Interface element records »

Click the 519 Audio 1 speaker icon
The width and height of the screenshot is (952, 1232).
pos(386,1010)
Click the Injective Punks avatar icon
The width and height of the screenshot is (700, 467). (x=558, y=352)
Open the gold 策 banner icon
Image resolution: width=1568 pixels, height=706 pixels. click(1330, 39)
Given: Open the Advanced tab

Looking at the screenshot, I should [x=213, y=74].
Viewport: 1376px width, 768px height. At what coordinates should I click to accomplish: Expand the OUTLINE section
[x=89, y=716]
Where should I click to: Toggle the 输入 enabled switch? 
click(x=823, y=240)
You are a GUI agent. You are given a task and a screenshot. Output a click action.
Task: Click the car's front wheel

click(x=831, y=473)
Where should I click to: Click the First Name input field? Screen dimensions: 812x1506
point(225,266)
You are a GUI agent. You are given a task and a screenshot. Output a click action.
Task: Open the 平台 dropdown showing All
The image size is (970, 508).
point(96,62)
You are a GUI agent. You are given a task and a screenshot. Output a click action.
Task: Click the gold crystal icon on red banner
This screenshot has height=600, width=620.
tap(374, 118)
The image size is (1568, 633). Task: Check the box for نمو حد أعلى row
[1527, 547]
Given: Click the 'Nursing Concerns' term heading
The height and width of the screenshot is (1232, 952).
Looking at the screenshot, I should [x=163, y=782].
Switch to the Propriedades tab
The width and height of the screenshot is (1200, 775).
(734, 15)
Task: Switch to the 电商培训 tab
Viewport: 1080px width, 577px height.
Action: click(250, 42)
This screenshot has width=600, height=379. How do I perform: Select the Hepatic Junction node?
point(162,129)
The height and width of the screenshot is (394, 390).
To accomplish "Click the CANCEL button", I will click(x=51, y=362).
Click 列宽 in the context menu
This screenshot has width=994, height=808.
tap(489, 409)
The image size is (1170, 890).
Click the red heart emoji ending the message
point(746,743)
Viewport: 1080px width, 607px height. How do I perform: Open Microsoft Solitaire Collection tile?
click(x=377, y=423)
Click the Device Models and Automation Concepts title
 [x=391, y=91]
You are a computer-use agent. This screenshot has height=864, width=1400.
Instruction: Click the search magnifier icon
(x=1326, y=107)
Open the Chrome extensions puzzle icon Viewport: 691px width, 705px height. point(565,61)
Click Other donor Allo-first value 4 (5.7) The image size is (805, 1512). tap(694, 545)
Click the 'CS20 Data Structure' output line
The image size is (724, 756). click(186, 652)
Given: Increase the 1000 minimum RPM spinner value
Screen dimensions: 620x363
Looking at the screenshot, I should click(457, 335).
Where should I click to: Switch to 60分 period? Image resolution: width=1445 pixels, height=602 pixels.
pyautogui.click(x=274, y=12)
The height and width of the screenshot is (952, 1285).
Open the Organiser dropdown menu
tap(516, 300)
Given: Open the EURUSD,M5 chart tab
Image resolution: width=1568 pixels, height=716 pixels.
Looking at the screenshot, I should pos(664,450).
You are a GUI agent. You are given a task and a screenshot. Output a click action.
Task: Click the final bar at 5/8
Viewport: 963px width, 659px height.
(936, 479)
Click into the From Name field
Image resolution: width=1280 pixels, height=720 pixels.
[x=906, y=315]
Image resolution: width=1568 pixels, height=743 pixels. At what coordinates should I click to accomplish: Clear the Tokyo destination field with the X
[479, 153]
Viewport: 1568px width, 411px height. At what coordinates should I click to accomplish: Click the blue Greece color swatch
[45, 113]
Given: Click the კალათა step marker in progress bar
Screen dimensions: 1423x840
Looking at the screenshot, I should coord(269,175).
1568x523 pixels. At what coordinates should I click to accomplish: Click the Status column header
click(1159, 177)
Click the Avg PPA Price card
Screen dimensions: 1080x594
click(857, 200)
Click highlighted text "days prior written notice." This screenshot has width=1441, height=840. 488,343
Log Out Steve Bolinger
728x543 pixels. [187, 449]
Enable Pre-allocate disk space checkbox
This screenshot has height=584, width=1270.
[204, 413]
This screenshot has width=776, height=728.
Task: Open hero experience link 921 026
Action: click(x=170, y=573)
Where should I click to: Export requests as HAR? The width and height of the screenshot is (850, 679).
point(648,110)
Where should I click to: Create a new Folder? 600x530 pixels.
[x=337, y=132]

Work instructions »
Starting at the line containing "Where should I click to: Click" and ending at the line containing "[1527, 547]", turn the material into a two-column CSV with the headers instruction and answer. Give one row per instruction with its answer, and put each value in a single quoted field with line breaks replaced by spaces.

Result for this task »
instruction,answer
"Where should I click to: Click the First Name input field? Screen dimensions: 812x1506","point(225,266)"
"You are a GUI agent. You are given a task and a screenshot. Output a click action. Task: Open the 平台 dropdown showing All The image size is (970, 508).","point(96,62)"
"You are a GUI agent. You are given a task and a screenshot. Output a click action. Task: Click the gold crystal icon on red banner This screenshot has height=600, width=620.","tap(374, 118)"
"The image size is (1568, 633). Task: Check the box for نمو حد أعلى row","[1527, 547]"